O Iraque continua uma sucursal do inferno, apesar dos atentados em massa terem sido provisoriamente arrefecidos. O Líbano move-se novamente em um pântano político, onde o governo de Fuad Siniora enfrenta o ataque conjunto do Hezbollah e da Síria. O governo de Israel é o mais fraco de sua história. O ditador egípcio Hosni Mubarak fecha aos poucos as pequenas brechas que se abriram sob auspícios de uma "democratização" patrocinada, à maneira de sempre, pelos EUA. O Irã elevou o tom de suas ameaças aos americanos, enquanto arma xiitas no Iraque e o Hezbollah no Líbano.

Pode-se argumentar que nem todos os reveses são atribuíveis a Bush e que talvez a situação não fosse significativamente diferente se esses países fossem deixados à própria sorte. Não restam dúvidas, porém, de que a invasão do Iraque mudou o mapa político da região e a tornou mais, e não menos, insegura, sem que passos duradouros no caminho da democracia tenham sido dados. A responsabilidade dos EUA por possíveis e novos banhos de sangue no Iraque é cabal e integral.

As tropas americanas são a única força a evitar que um país dividido, enfeudado por seitas rivais armadas, com um governo fraco e um Exército ainda em construção, escape da guerra total de todos contra todos. As fortes pressões do Congresso americano vão agora na direção de estabelecer uma data - a mais próxima possível - para que os efetivos americanos se livrem da enrascada. Com as eleições se aproximando, a retórica dos democratas, que dominam Senado e Câmara, começa a conquistar republicanos. Bush tenta dar tempo ao tempo. O presidente espera o relatório final, a ser apresentado em setembro pelo general David Petraeus , comandante das tropas militares no Iraque, para reavaliar a situação.

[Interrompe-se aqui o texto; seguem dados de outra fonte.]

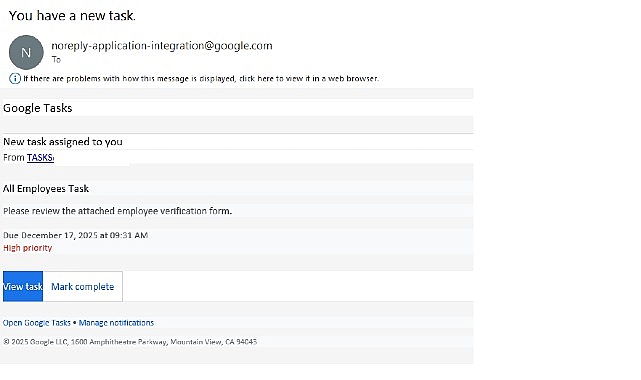
Task: Click the Google LLC copyright address footer
Action: [130, 342]
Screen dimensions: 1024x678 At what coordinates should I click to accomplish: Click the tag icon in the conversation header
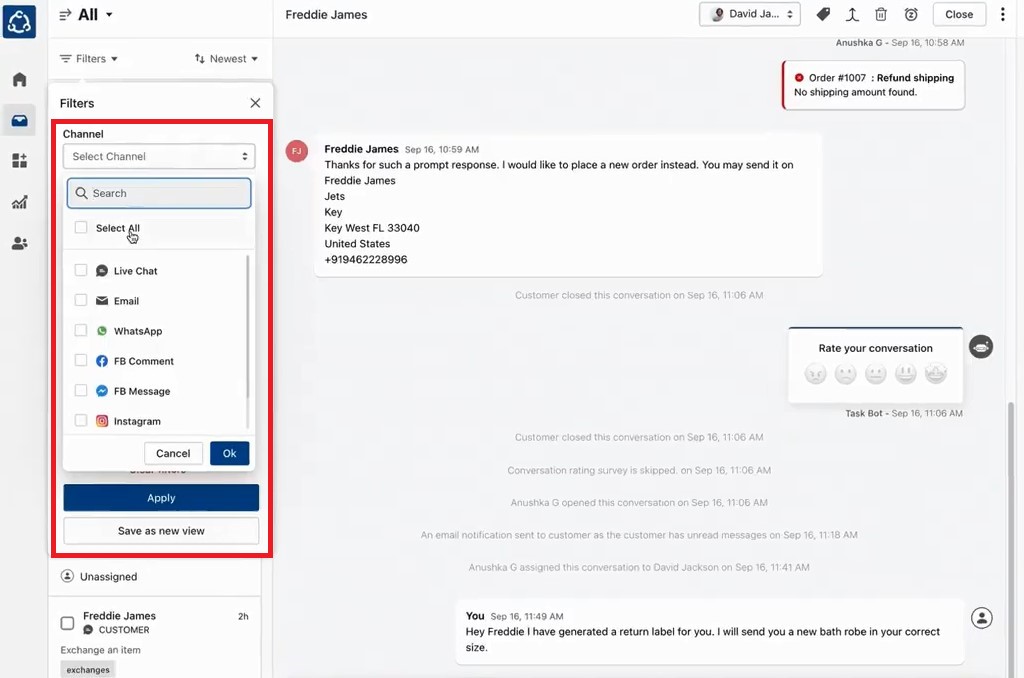(x=823, y=15)
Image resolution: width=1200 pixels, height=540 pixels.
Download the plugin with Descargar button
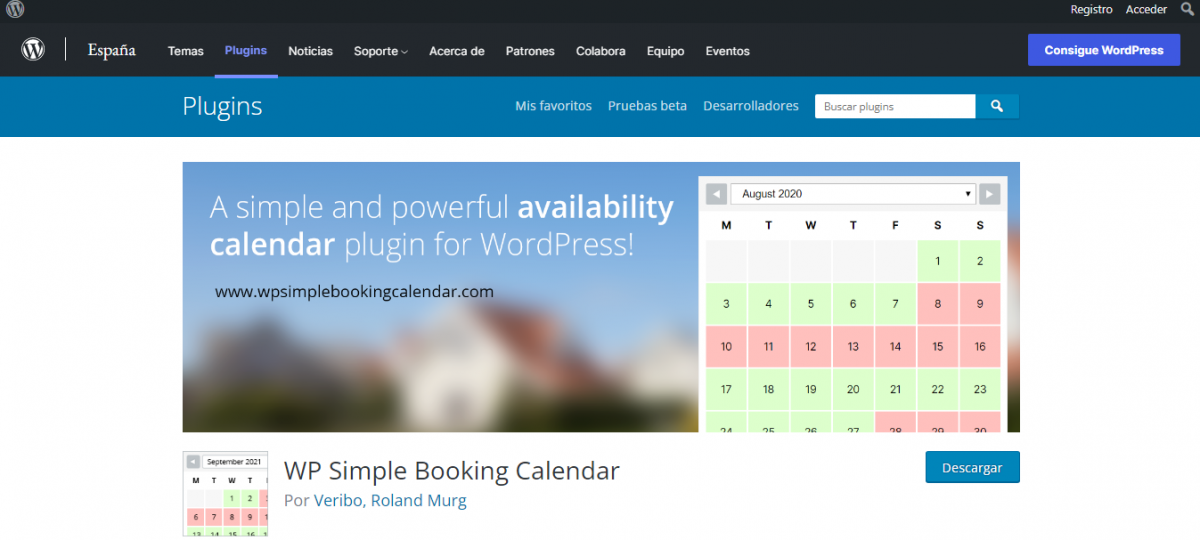tap(972, 468)
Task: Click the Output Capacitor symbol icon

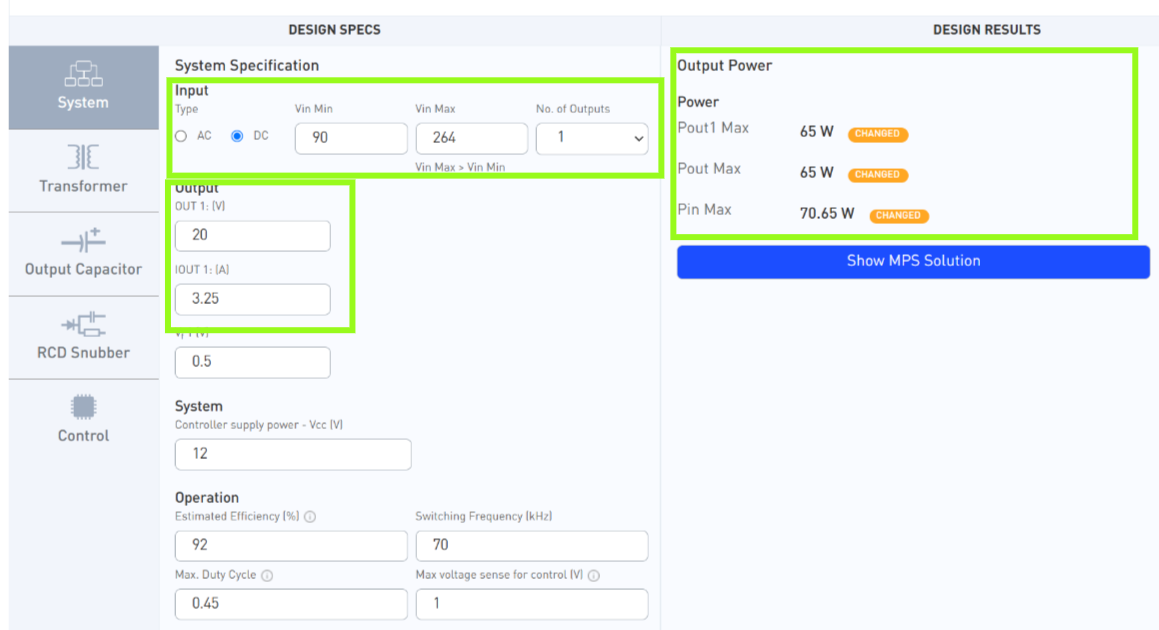Action: (x=83, y=240)
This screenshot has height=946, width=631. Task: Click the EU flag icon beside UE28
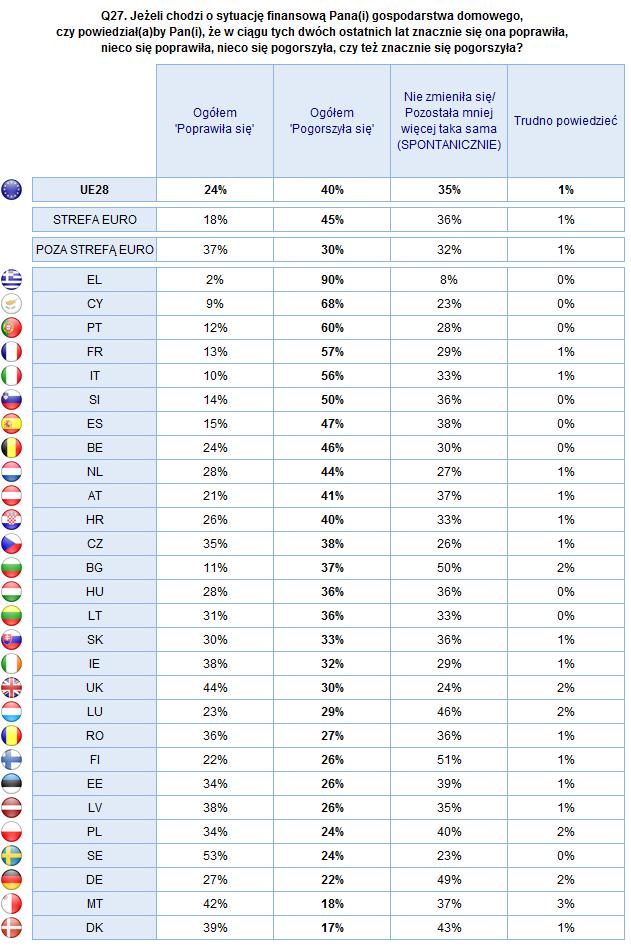coord(11,189)
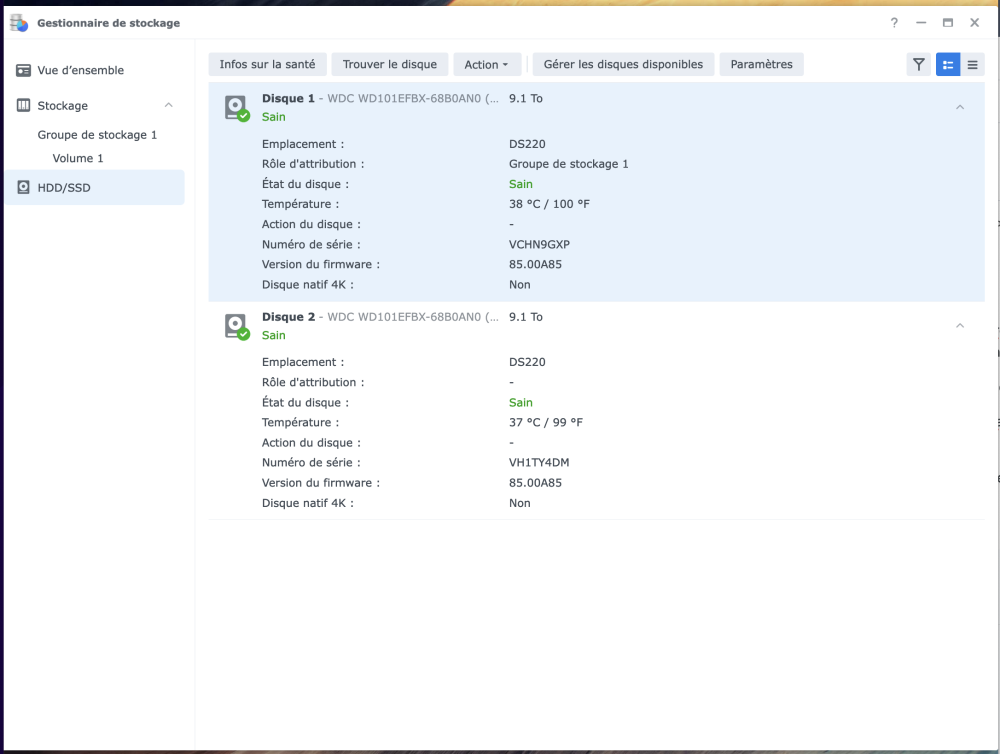Collapse the Stockage tree section
This screenshot has height=754, width=1000.
click(x=168, y=106)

Um relatório parcial mostra avanços a passo de tartaruga e obstáculos até agora intransponíveis. Boa parte dos pontos satisfatórios do relatório dizem respeito a um aumento da segurança onde as tropas americanas se envolveram. E boa parte dos reveses se concentram na incapacidade de desarmar as milícias, aumentar a capacidade das autoridades iraquianas de executar um plano se segurança e elevar o número de unidades de segurança capazes de operar de forma independente. A isso somam-se dificuldades políticas vitais, como a de estabelecer regras para a distribuição dos lucros com a exploração do petróleo, uma repartição difícil quando curdos e xiitas habitam regiões com muito óleo e os sunitas, não. O retrato traçado pelo relatório é claro. As tropas iraquianas não param de pé sozinhas e não estão em condições de enfrentar as milícias, que se recusam a entregar as armas. As tropas americanas estão no pior dos mundos - a retirada será uma confissão de derrota seguida do caos, a permanência não trará grandes chances de vitória.